◆ **SUPPLIED TEXT**
Dog Food Dry Matter Basis for Protein, Fat, and Carb Analysis
Pet owners often wonder whether their dog food is high in protein, fat, or carbohydrates- the macro nutrients of the food. Unfortunately, the answer to these questions is not easily attainable from the dog food label. To calculate a dog food’s protein, fat, or carb values, the guaranteed analysis on the label must first be converted to a dry matter basis. This article, which is an update on a previously published piece, will demonstrate how to do this.
Let’s start by looking at the typical food label guaranteed (or crude) analysis which displays the relative amounts of the macronutrients. Most labels show you the percentages for the following:
As you can see, there is no mention of the carbohydrate content. But that doesn’t mean that we can’t determine that component value.
Before we show the calculation, we must take a side step and discuss another ingredient that isn’t often listed, Ash. The ash content in a food is needed to more accurately estimate the carbohydrate content.
What is Ash?

◆ **INFORMATION**

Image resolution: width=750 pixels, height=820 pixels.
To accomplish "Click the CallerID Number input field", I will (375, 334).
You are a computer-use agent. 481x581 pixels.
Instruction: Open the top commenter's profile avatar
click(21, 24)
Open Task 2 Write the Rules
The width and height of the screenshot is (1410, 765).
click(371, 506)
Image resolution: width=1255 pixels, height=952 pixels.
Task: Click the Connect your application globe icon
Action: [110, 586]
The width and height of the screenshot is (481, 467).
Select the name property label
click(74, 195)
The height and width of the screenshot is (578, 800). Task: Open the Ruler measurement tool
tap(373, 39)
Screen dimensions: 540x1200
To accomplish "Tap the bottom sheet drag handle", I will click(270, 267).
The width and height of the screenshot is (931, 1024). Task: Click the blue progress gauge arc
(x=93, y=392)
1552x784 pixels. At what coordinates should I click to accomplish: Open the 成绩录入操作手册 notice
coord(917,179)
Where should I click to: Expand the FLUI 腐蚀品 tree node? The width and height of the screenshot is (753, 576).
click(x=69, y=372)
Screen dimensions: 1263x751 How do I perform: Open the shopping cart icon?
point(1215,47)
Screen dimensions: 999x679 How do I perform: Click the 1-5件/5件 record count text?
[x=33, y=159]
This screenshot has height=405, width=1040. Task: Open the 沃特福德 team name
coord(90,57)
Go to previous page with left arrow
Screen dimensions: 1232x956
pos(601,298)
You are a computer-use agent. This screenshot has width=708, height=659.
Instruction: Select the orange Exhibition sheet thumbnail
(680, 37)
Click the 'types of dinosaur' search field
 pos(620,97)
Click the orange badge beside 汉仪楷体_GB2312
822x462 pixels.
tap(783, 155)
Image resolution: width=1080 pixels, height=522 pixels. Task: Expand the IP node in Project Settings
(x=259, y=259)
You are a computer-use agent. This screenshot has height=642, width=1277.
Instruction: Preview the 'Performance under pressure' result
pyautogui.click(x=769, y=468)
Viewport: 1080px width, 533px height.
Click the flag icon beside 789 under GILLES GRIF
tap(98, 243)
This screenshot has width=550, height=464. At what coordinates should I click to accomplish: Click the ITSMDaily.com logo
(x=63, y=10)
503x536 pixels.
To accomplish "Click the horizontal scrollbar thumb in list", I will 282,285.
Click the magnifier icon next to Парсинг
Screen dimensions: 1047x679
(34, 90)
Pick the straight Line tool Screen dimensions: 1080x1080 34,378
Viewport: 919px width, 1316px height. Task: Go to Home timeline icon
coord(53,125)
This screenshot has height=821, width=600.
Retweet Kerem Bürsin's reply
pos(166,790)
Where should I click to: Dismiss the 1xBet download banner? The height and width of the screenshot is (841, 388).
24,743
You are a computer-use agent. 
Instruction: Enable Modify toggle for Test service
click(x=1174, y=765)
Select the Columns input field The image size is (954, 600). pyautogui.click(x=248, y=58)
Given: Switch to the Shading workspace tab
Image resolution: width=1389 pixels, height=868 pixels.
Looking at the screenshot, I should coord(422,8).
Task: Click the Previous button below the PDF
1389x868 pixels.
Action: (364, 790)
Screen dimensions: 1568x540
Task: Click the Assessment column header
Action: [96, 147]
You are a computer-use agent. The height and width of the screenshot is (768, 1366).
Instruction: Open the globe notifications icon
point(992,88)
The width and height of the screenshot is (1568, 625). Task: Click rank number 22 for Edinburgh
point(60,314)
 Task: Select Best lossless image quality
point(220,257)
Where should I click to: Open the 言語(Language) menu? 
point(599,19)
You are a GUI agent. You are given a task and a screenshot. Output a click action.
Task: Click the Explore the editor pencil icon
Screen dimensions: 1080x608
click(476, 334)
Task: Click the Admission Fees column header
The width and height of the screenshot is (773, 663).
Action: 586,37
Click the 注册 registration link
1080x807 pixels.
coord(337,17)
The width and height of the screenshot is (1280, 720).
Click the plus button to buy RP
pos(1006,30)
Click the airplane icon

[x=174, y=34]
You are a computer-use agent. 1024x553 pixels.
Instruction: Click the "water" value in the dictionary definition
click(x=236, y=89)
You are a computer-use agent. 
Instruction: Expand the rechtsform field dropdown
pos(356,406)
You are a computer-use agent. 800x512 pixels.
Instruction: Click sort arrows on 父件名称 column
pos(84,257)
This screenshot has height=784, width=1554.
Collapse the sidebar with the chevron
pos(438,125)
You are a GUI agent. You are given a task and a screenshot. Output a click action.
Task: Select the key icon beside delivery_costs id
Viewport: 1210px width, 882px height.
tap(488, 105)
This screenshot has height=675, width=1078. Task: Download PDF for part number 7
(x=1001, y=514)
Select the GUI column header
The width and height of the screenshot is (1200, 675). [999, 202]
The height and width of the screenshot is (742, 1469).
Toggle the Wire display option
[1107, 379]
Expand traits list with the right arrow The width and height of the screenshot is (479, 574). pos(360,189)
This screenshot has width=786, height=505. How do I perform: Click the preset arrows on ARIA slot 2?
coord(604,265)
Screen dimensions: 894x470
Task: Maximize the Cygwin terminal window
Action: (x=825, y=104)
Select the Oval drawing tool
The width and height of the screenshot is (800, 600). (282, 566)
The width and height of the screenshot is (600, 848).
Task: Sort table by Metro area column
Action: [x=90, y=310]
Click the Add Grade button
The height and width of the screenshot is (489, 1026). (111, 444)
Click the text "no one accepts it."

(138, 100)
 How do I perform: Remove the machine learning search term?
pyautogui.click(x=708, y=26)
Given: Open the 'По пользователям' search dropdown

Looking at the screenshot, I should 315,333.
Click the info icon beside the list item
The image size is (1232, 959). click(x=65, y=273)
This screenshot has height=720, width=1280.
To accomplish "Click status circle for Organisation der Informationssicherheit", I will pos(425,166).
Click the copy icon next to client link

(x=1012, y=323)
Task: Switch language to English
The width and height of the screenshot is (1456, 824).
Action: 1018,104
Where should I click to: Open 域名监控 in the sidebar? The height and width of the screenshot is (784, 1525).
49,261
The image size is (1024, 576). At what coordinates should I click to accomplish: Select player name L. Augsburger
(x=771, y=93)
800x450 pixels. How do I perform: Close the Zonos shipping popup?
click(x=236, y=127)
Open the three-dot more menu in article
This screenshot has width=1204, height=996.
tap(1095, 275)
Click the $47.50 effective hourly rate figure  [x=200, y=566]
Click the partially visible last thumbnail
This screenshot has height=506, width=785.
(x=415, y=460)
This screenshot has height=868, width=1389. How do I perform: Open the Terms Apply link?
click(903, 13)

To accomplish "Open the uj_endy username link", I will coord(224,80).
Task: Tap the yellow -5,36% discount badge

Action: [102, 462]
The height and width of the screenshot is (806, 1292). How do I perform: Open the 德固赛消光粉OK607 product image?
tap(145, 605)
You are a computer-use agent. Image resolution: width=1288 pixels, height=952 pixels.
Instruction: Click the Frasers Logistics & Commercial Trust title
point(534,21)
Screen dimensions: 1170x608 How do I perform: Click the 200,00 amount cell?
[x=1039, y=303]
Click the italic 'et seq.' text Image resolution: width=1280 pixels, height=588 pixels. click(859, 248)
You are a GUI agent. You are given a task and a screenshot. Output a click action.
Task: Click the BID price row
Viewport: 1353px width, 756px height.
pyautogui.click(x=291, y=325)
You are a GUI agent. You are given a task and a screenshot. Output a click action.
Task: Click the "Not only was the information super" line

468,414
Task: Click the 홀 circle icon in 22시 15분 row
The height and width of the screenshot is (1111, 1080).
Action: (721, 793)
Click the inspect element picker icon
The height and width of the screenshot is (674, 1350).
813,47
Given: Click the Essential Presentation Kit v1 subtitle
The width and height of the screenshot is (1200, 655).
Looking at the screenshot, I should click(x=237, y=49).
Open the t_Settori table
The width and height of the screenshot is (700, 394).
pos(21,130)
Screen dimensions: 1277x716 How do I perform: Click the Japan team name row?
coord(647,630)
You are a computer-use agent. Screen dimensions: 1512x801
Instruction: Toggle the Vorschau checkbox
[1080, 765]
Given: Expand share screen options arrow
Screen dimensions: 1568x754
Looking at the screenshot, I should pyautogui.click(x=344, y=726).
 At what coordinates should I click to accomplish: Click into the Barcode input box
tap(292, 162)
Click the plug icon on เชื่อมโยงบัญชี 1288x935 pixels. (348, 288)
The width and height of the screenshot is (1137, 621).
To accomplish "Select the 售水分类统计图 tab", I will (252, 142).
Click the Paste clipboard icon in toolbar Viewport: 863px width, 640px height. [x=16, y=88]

◆ **TO DO**
a) List the macronutrients of dog food that the dog food article names.
b) According to the dog food article, what must the guaranteed analysis on the label first be converted to before a food's protein, fat, or carb values can be calculated?
c) Translate this sentence from the dog food article into Spanish: "The ash content in a food is needed to more accurately estimate the carbohydrate content."
The data has no connection to the dog food article.

◆ **RESPONSES PER TASK**
a) Protein, fat, carbohydrates

b) A dry matter basis.

c) El contenido de ceniza de un alimento es necesario para estimar con mayor precisión el contenido de carbohidratos.